Metallomics of two microorganisms relevant to heavy metal bioremediation reveal fundamental differences in metal assimilation and utilization
W Andrew Lancaster, Angeli Lal Menon, Israel Scott, Farris L Poole, Brian J Vaccaro, Michael P Thorgersen, Jil Geller, Terry C Hazen, Richard A Hurt, Steven D Brown, Dwayne A Elias, Michael W W Adams
Department of Biochemistry & Molecular Biology, University of Georgia, Life Sciences Bldg., Athens, GA 30602-7229, USA.

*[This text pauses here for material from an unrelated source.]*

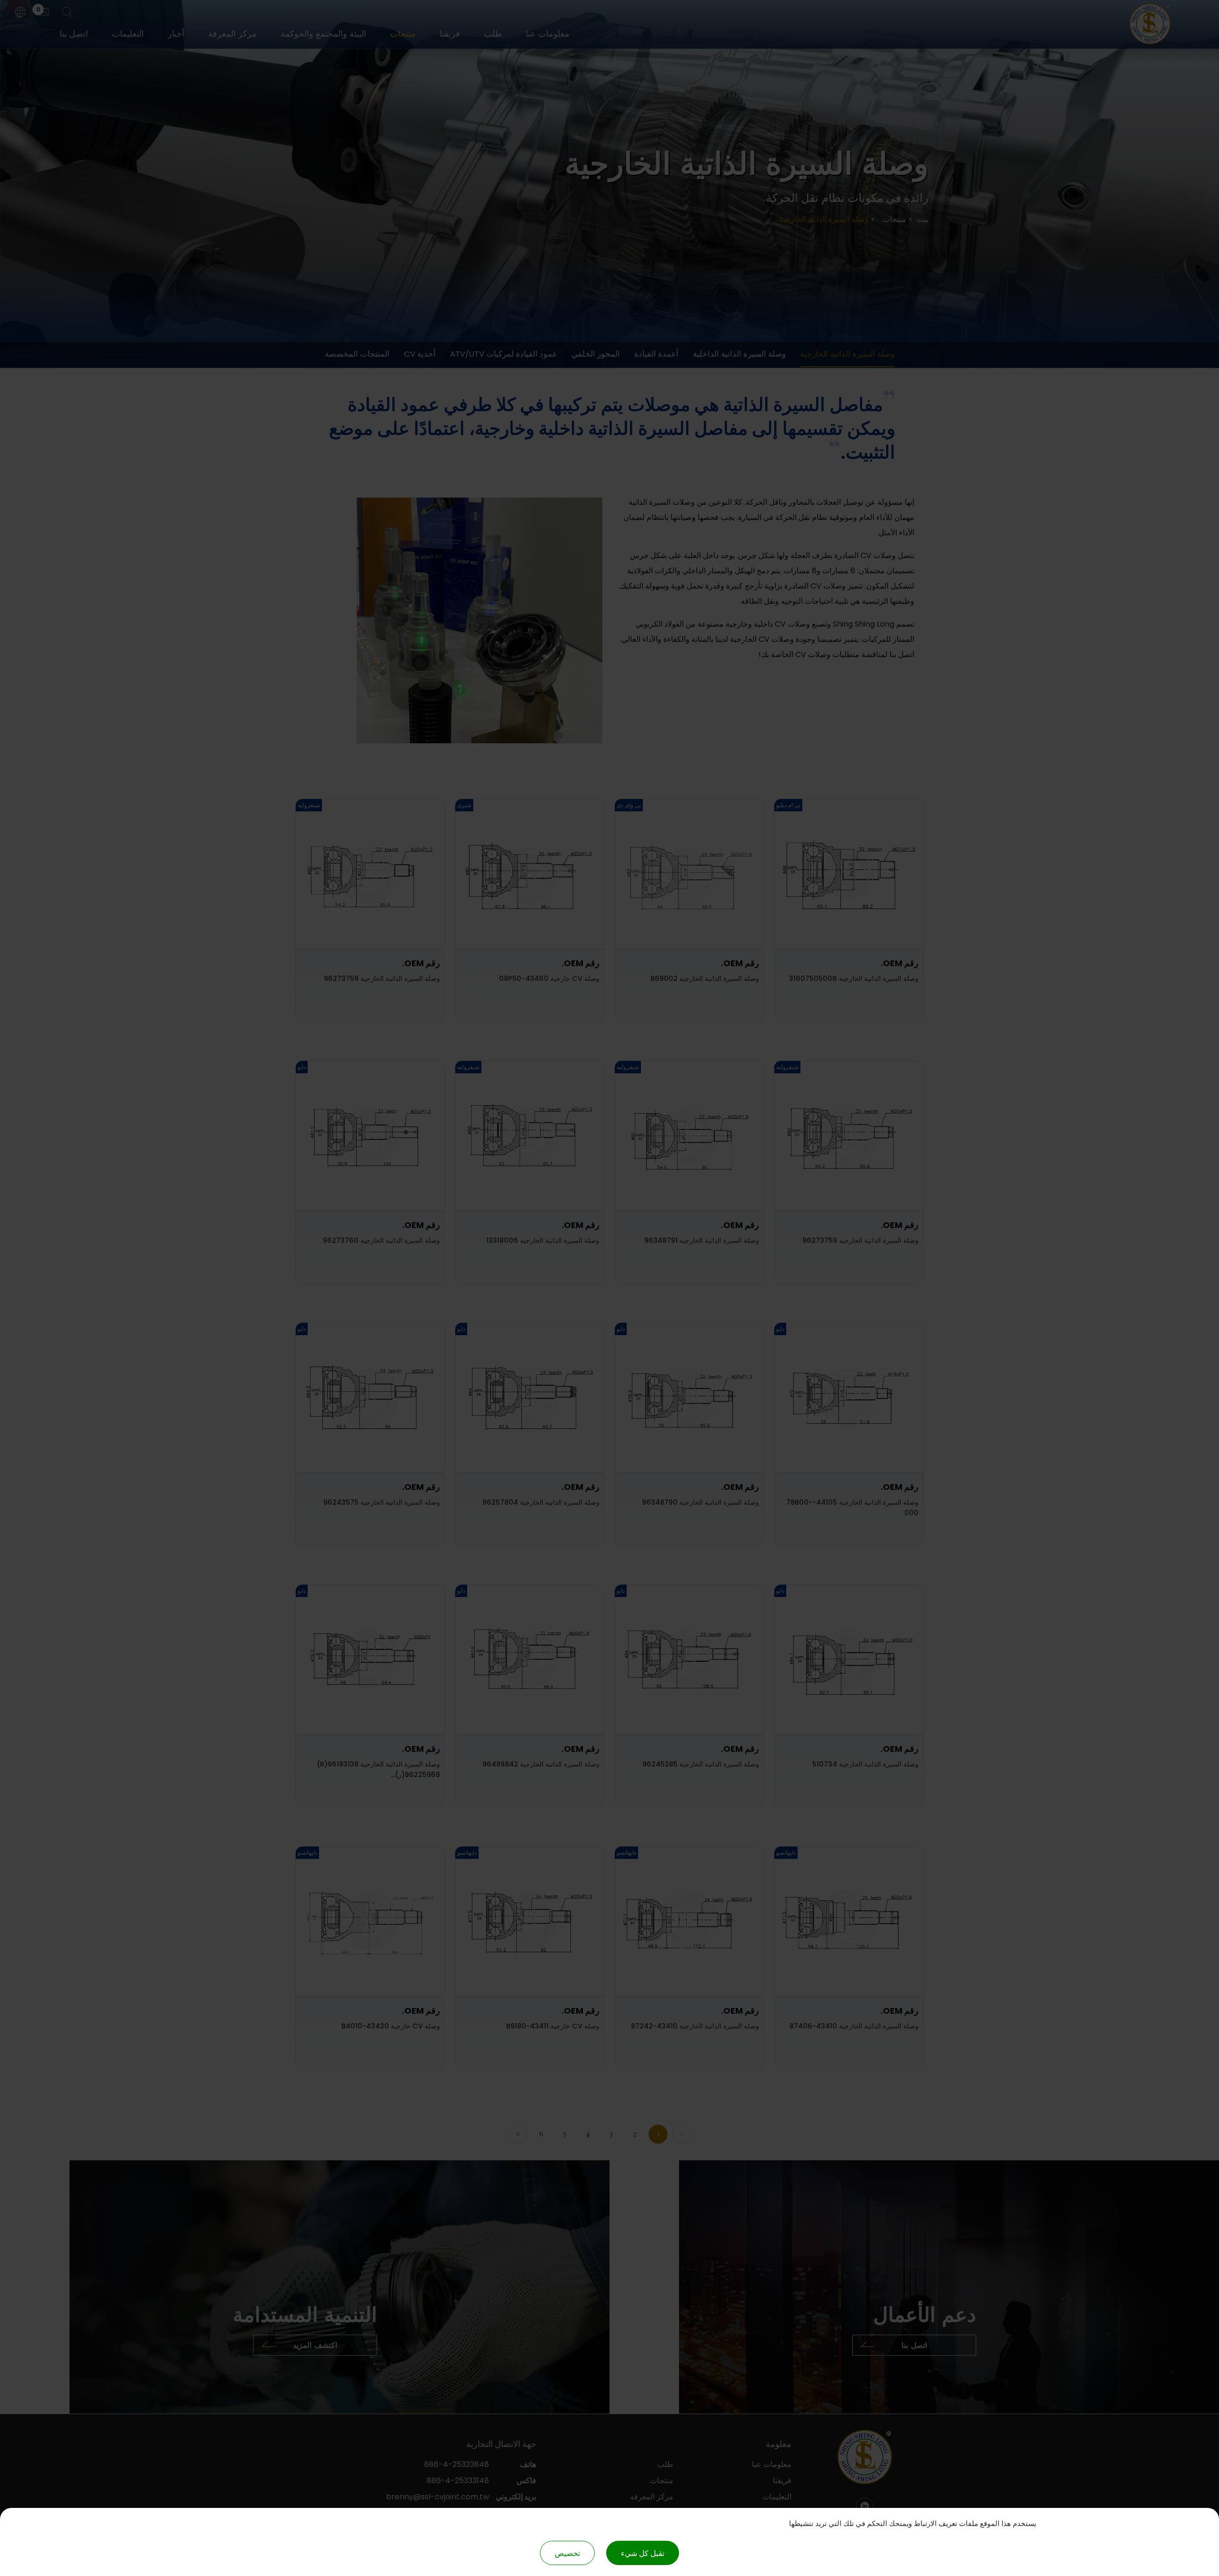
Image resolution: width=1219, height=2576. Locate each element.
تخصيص (567, 2553)
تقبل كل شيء (642, 2553)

Although as many as half of all proteins are thought to require a metal cofactor, the metalloproteomes of microorganisms remain relatively unexplored. Microorganisms from different environments are likely to vary greatly in the metals that they assimilate, not just among the metals with well-characterized roles but also those lacking any known function. Herein we investigated the metal utilization of two microorganisms that were isolated from very similar environments and are of interest because of potential roles in the immobilization of heavy metals, such as uranium and chromium. The metals assimilated and their concentrations in the cytoplasm of Desulfovibrio vulgaris
strain Hildenborough (DvH) and Enterobacter cloacae
strain Hanford (EcH) varied dramatically, with a larger number of metals present in Enterobacter
. For example, a total of 9 and 19 metals were assimilated into their cytoplasmic fractions, respectively, and DvH did not assimilate significant amounts of zinc or copper whereas EcH assimilated both. However, bioinformatic analysis of their genome sequences revealed a comparable number of predicted metalloproteins, 813 in DvH and 953 in EcH. These allowed some rationalization of the types of metal assimilated in some cases (Fe, Cu, Mo, W, V) but not in others (Zn, Nd, Ce, Pr, Dy, Hf and Th). It was also shown that U binds an unknown soluble protein in EcH but this incorporation was the result of extracellular U binding to cytoplasmic components after cell lysis.